• THE PROBLEM:
In the study notes on blood glucose regulation during exercise, what is glycogen described as?

TutorChase logo
Login
IB DP Sports, Exercise and Health Science SL Study Notes

1.2.6 Blood glucose regulation during exercise

IB Syllabus focus: 'Regulation of blood glucose relies on insulin and glucagon. Exercise limits insulin release and facilitates glucose uptake to help regulate blood sugar levels.'

During exercise, working muscles need a steady fuel supply. Blood glucose regulation prevents harmful falls or rises in blood sugar by coordinating insulin, glucagon, and the direct effects of muscular activity.

Blood glucose: The concentration of glucose circulating in the blood, often called blood sugar, available for transport to tissues.

Why blood glucose must be controlled

During exercise, active muscle removes glucose from the blood more quickly than at rest. The body must keep enough glucose available to support working tissues and the brain, but it must also avoid unnecessary increases in blood sugar. This balance becomes especially important during prolonged or repeated activity, when demand remains high and can change rapidly.

Low blood glucose can reduce concentration, coordination, and exercise capacity. Effective regulation therefore depends on matching how much glucose enters the blood with how much is being taken up and used by tissues.

Hormonal control of blood glucose

Insulin

Insulin is the main hormone that lowers blood glucose after food intake.

Insulin: A hormone released by the pancreas that lowers blood glucose by promoting glucose uptake into cells and encouraging storage.

At rest, insulin is released when blood glucose rises, especially after eating carbohydrate. It promotes glucose movement into cells and encourages storage as glycogen, the stored form of carbohydrate in liver and muscle. This helps remove excess glucose from the blood and prevents large increases in blood sugar.

During exercise, insulin release is limited. This is a normal and useful response, not a malfunction. If insulin stayed high while muscles were also taking up glucose rapidly, blood glucose could fall too far. Lower insulin during exercise reduces the drive to store fuel and helps keep glucose available for immediate energy use.

• DATASET ENTRIES:
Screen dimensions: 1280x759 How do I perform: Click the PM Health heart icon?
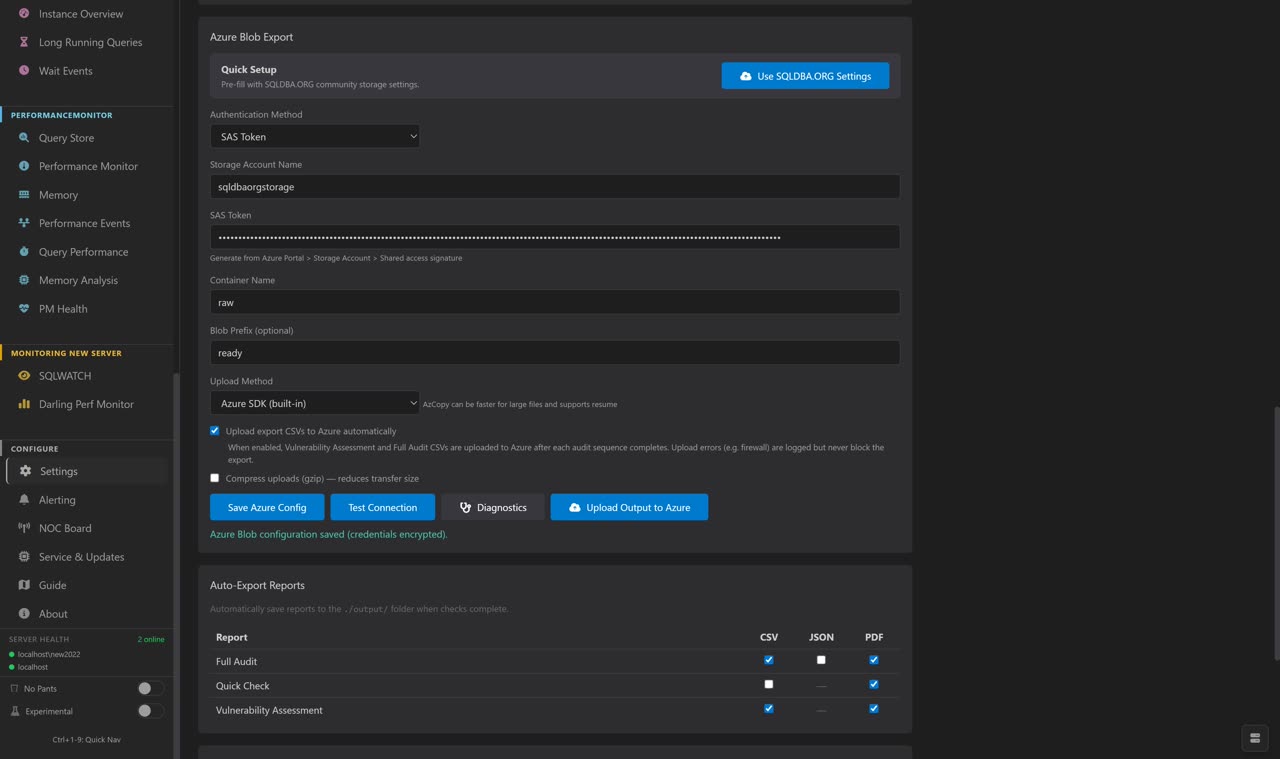tap(22, 309)
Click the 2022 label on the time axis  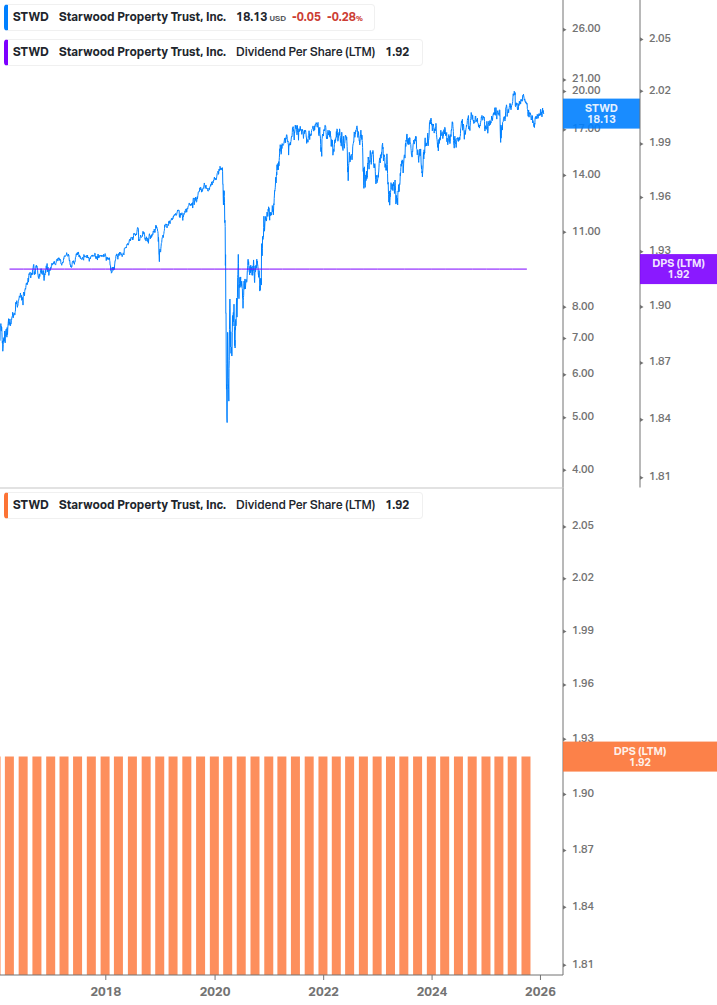(x=323, y=991)
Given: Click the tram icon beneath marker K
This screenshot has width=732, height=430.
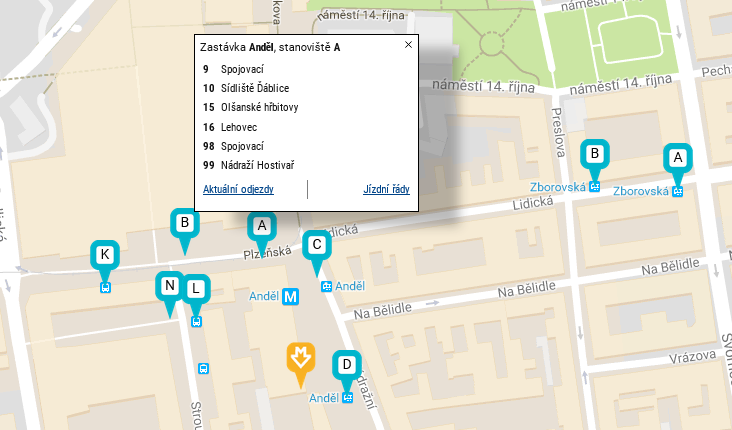Looking at the screenshot, I should click(105, 287).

• REPLY:
The stored form of carbohydrate in liver and muscle.